I recently picked up a book that I knew I just had to have. You know how sometimes you just know it needs to be yours even though you haven't read it yet? Yep, it was like that. And even though I did read the whole book right there in the bookshop, it just confirmed that I had to take it home with me. Sometimes there are purchases that are head buys and sometimes there are purchases that are heart buys. This one was a heart buy.

It's about a little girl (one like any other) whose head was filled with the curiosities of the world. She took delight in finding new things. Her imagination defied reality and her world with full of intrigue and wonderment. One day she found a chair and put her heart in a bottle for safekeeping. And nothing was the same. She forgot about the stars and her wondering and the curiosities of life. Her bottle became heavy but at least her heart was safe. She never noticed these things until she met someone smaller and curious about the world. But she didn't know how to answer her without her heart. So she tried to take her heart out of the bottle. But couldn't. She no longer remembered. If not for someone smaller and still curious about the world.  And the heart was put back where it came from and the chair was no longer empty.


How simply beautiful. I am struck with the fact the childhood is truly magical. So full of wonder, curiosity, joy, intrigue, simplicity and infinite possibilities. Ever stop to consider why children always ask "why?" so often? Because anything could be. There are no hard facts.  Nothing beyond the limits of their imagination.

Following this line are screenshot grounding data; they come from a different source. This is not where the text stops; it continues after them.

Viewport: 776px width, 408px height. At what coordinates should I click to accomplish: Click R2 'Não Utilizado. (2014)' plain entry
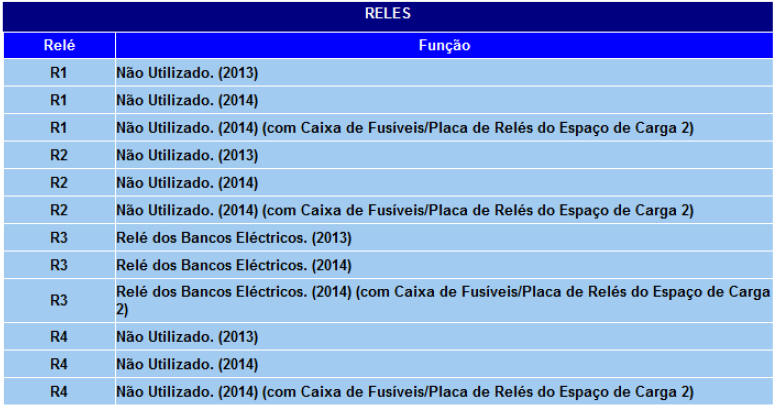(x=188, y=183)
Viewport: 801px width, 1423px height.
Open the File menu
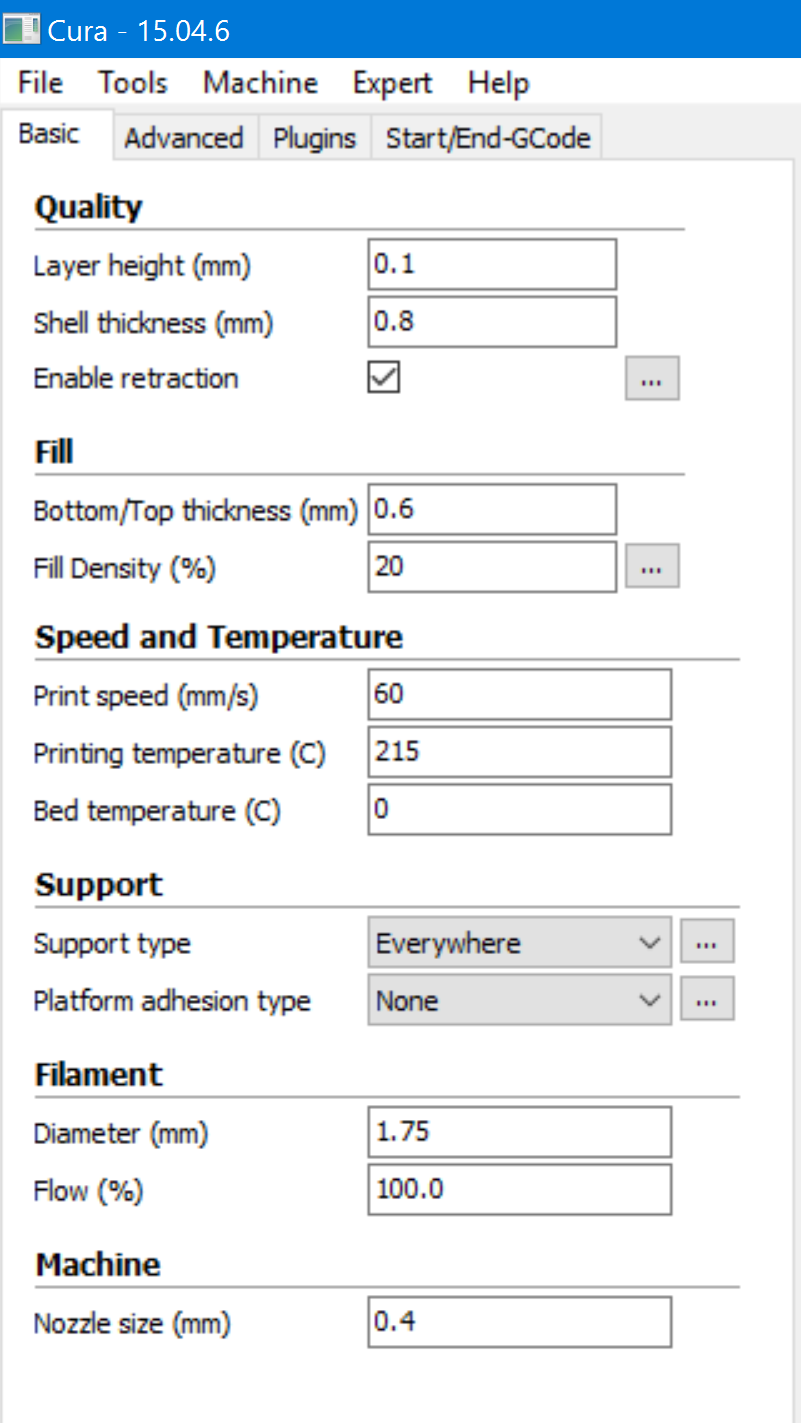pos(40,83)
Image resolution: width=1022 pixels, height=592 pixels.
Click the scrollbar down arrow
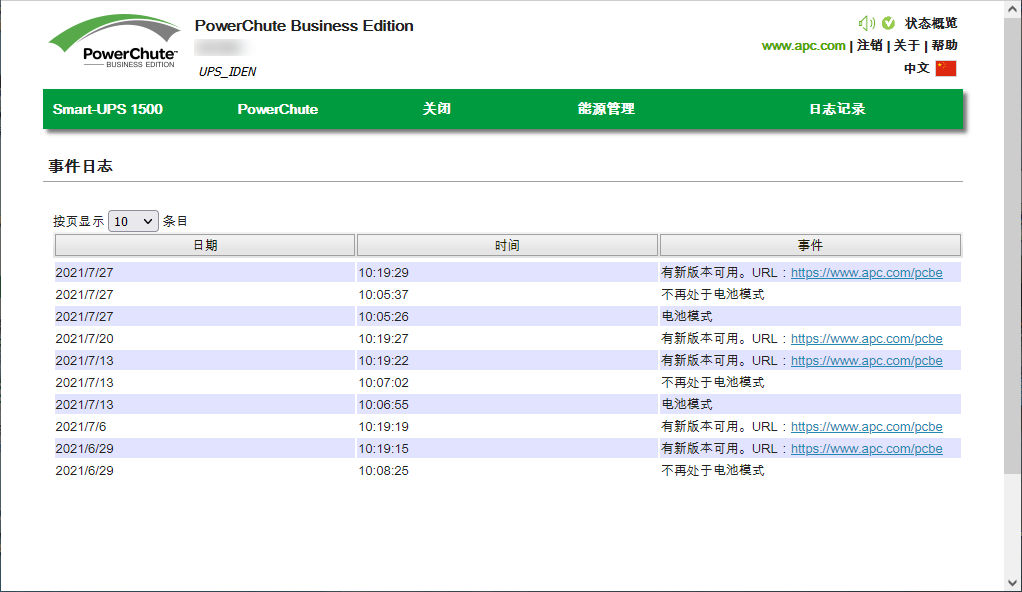1012,583
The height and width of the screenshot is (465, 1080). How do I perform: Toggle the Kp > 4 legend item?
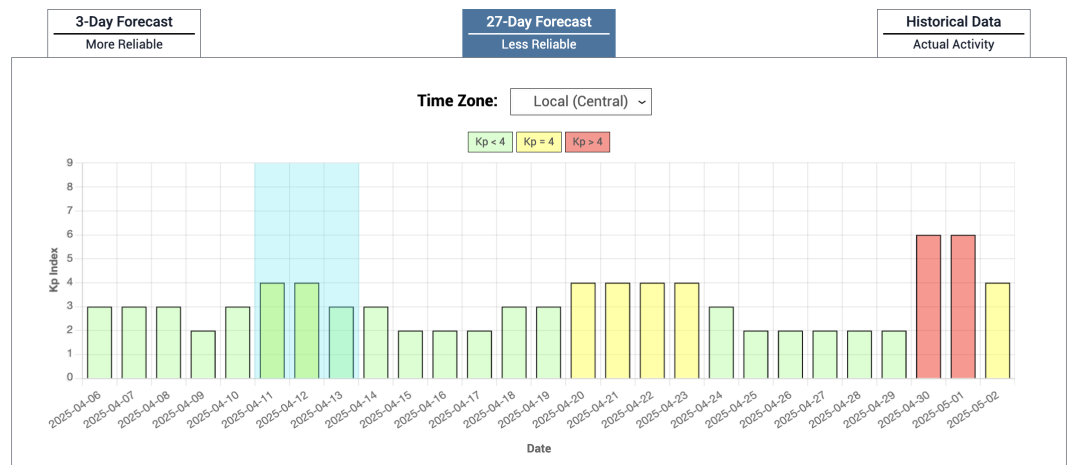coord(587,142)
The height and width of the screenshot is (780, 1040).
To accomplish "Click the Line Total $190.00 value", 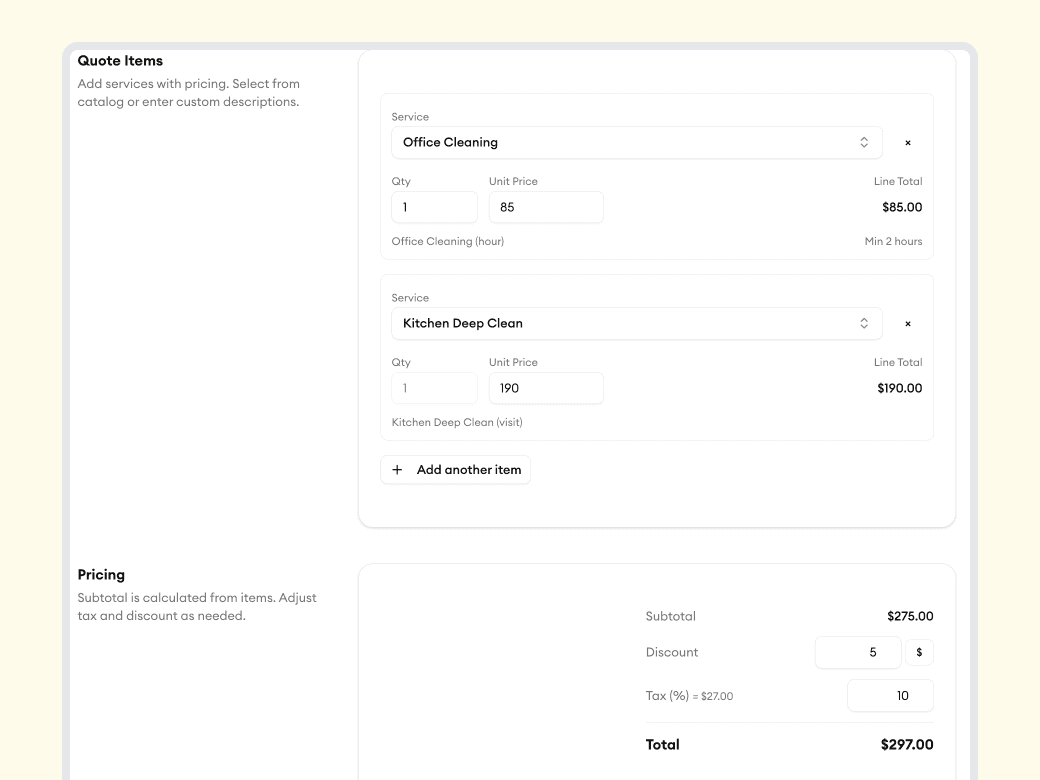I will click(899, 388).
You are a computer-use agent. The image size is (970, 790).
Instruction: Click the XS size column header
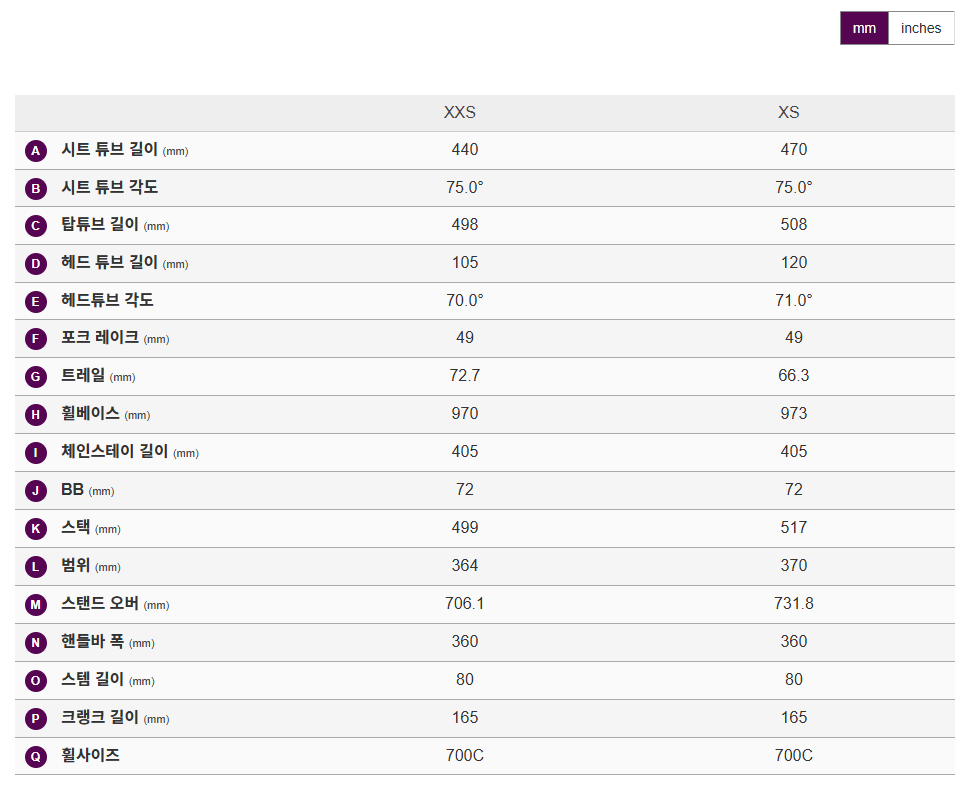tap(789, 112)
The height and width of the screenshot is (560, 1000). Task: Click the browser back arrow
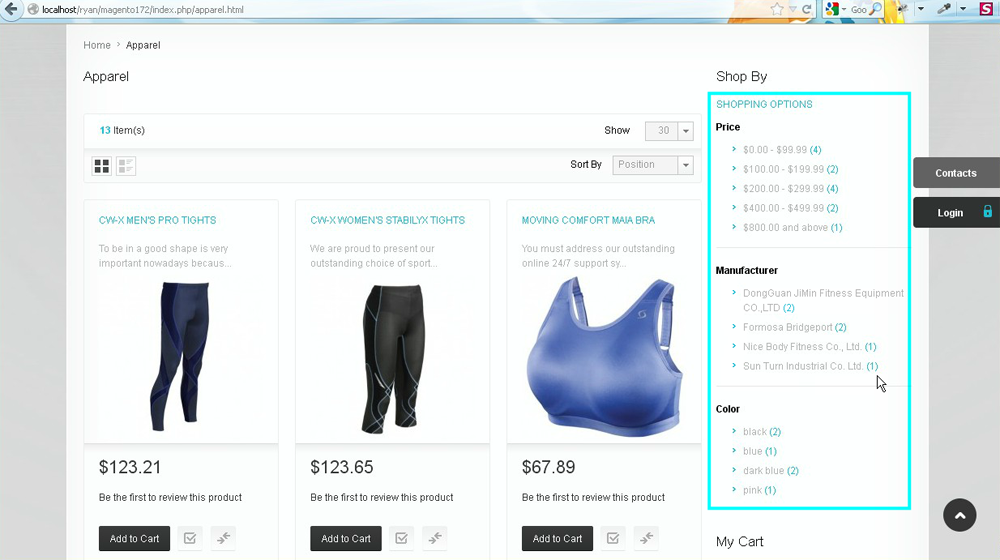tap(11, 10)
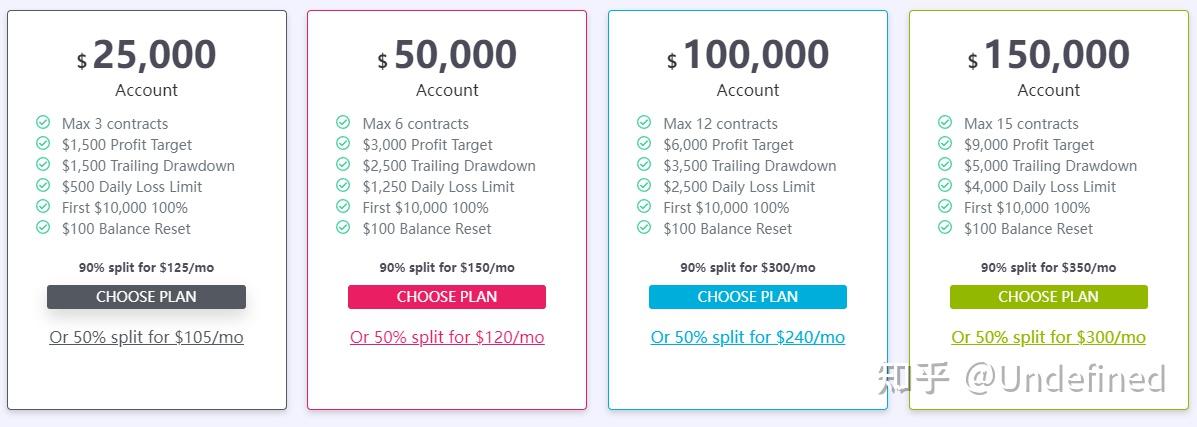
Task: Click the $9,000 Profit Target text
Action: point(1029,144)
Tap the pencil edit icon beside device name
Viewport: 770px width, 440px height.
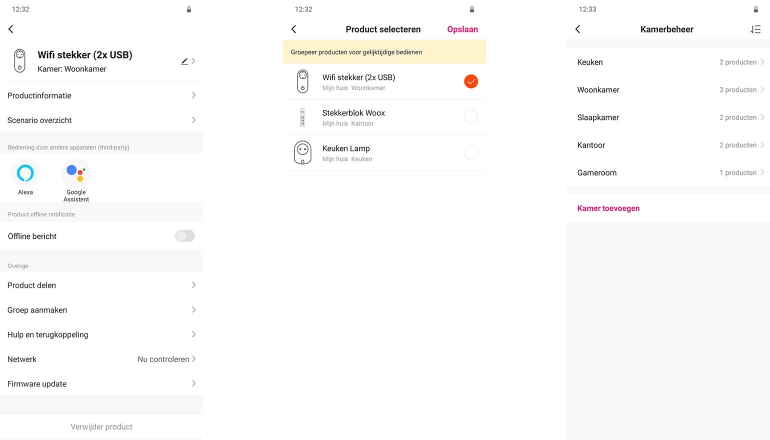click(x=184, y=61)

Have we lost our curiosity? Our wonderment at the world? The sense of the infinite realm of possibilities? Doesn't God say that anything is possible with Him? Have we limited His potential because we have limited our understandings to the fallible physical world around us? The one where we are constantly disappointed. The one where it's hard to see the beautiful things while peering into the harsh light of day. The one where sorrow often outweighs joy. The one where hardship is normal and ease almost completely out of reach. Do we need to take a step back and realize that we've lost something and as hard as we try, we can't get that bottle to open? Maybe we need to humble ourselves and ask someone whose sense of the world is far more expansive and limitless to open it for us. And maybe if we choose that, then our hearts will be put back where they came from and our chair won't be so empty anymore. Only the bottle will.